President Obama must soon decide whether to instruct a US delegation, which will appear before a UN body in Geneva next week, whether to equivocate, reject, or accept that the Torture Convention’s ban on cruel, inhuman, and degrading treatment applies extraterritorially and in situations of armed conflict. [For earlier coverage at Just Security see here.]
Last week, we held a panel discussion with three Just Security editors—Harold Koh, Shaheed Fatima, and myself—at NYU (see the video here). On the Torture Convention decision now before the administration, Harold had this to say during the Q&A:
“The basic rule if you are the head of a delegation is you don’t get on a plane unless you have your instructions. And my own personal rule is you don’t get on the plane unless you have instructions that you are ready to follow.”
For readers following these discussions, Harold has now penned a “Memo to the President: Say Yes to the Torture Ban,” which appeared in Politico Magazine last night.
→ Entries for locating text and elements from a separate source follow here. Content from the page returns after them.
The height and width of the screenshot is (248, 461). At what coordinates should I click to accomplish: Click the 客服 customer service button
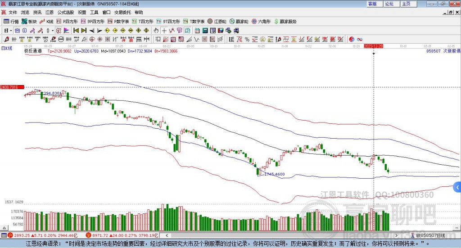point(372,4)
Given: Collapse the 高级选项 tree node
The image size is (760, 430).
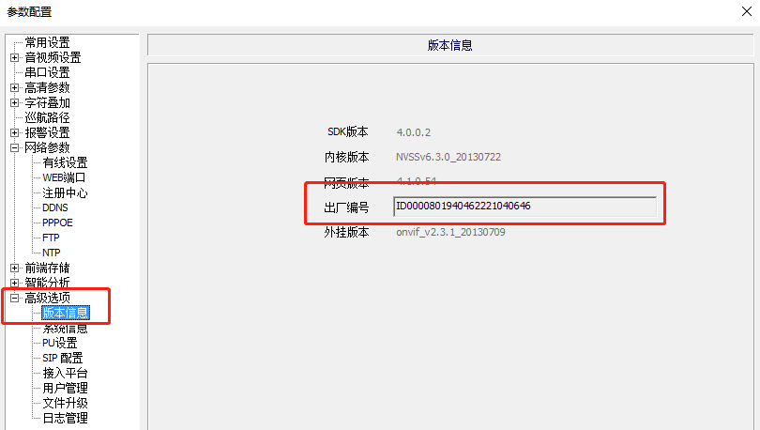Looking at the screenshot, I should (x=15, y=298).
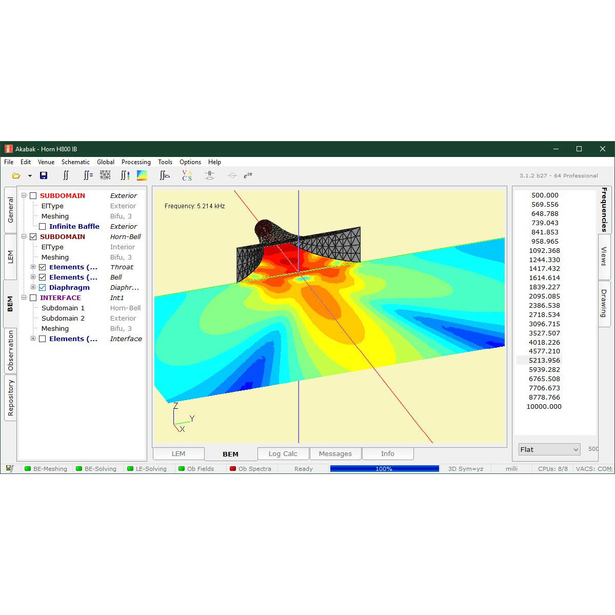Enable the Exterior SUBDOMAIN checkbox
The image size is (615, 615).
pyautogui.click(x=33, y=196)
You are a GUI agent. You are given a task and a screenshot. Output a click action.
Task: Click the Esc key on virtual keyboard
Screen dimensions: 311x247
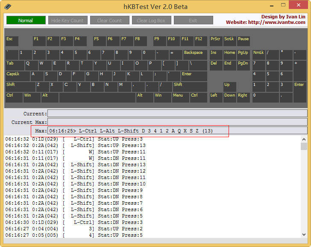point(12,41)
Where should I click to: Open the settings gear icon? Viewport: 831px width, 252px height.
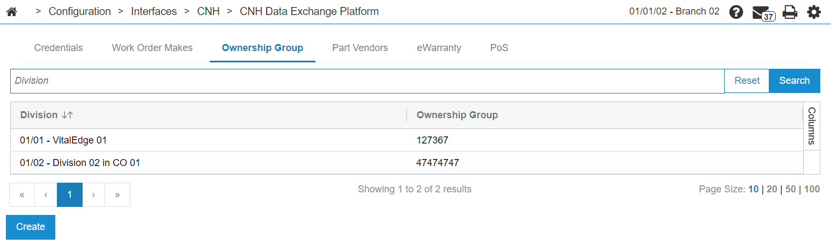pyautogui.click(x=814, y=12)
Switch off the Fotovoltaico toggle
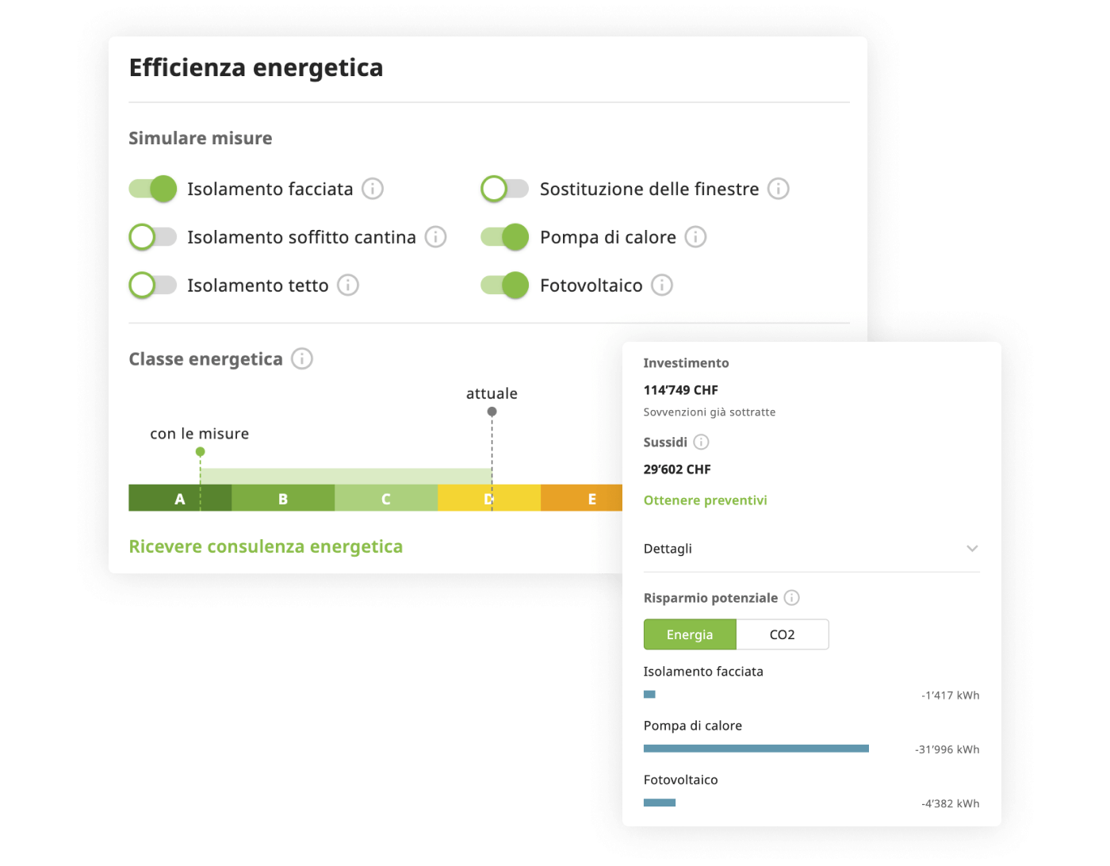 505,285
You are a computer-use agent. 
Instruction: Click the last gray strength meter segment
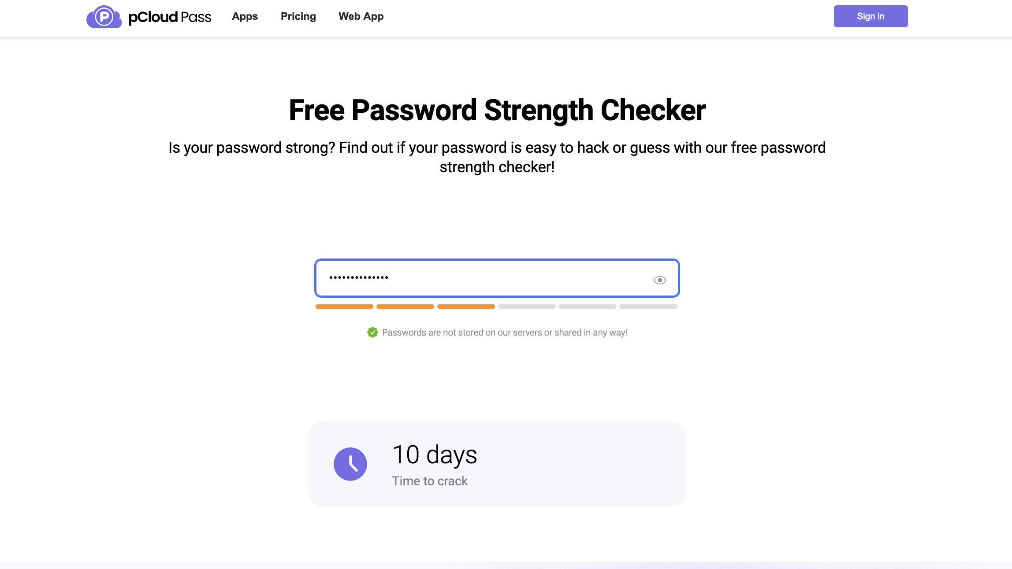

Here are some highlights:
1. On the continuity with the Reagan and George H.W. Bush Administrations:
When former judge Abe Sofaer, the State Department’s legal adviser under Presidents Reagan and George H.W. Bush, first presented the Torture Convention to the Senate for ratification in 1990, he never suggested that any of its provisions were territorially limited. … When the George W. Bush Justice Department claimed in a 2005 memo that the anti-cruelty provision of the treaty (Article 16) was territorially limited, Judge Sofaer rejected that claim, because “[r]estricting enforcement of [that article] to U.S. territory” “would fundamentally undermine the treaty’s purpose of requiring every State to undertake to prevent all ‘cruel, inhuman or degrading’ treatment by any State in any territory under its ‘jurisdiction.’”
2. On the discontinuity with the George W. Bush Administration:
“You can follow the last administration and give a qualified “compromise” answer, which would leave purposefully ambiguous whether the U.S. considers those practices illegal, not just ill-advised. Or you can secure your legacy ….”;
“[I]n 2006, Bush administration officials walked back this promise. They told the Committee Against Torture that four provisions of the treaty “are geographically limited to [the U.S.’s] own . . . territory.” … While serving as your State Department’s legal adviser, I examined the Bush administration claim in detail and left behind a 90-page memo explaining that, in my legal opinion, U.S. policy makers cannot plausibly claim that the torture treaty does not apply abroad or in armed conflict. Our research (see page 43) showed that before the secret 2005 Justice Department memo—which your administration later revoked—no U.S. official had claimed a loophole to the treaty permitting extraterritorial cruelty.”
3. On the continuity with President Obama’s prior positions:
“As a senator in 2005, you joined a bipartisan group—led by your future presidential rival John McCain—supporting legislation that unambiguously prohibited U.S. personnel from subjecting any individual in their “physical control” to cruel treatment “regardless of nationality or physical location.” In so doing, you told the Senate that that law “acknowledges and confirms existing obligations” under the Convention Against Torture.”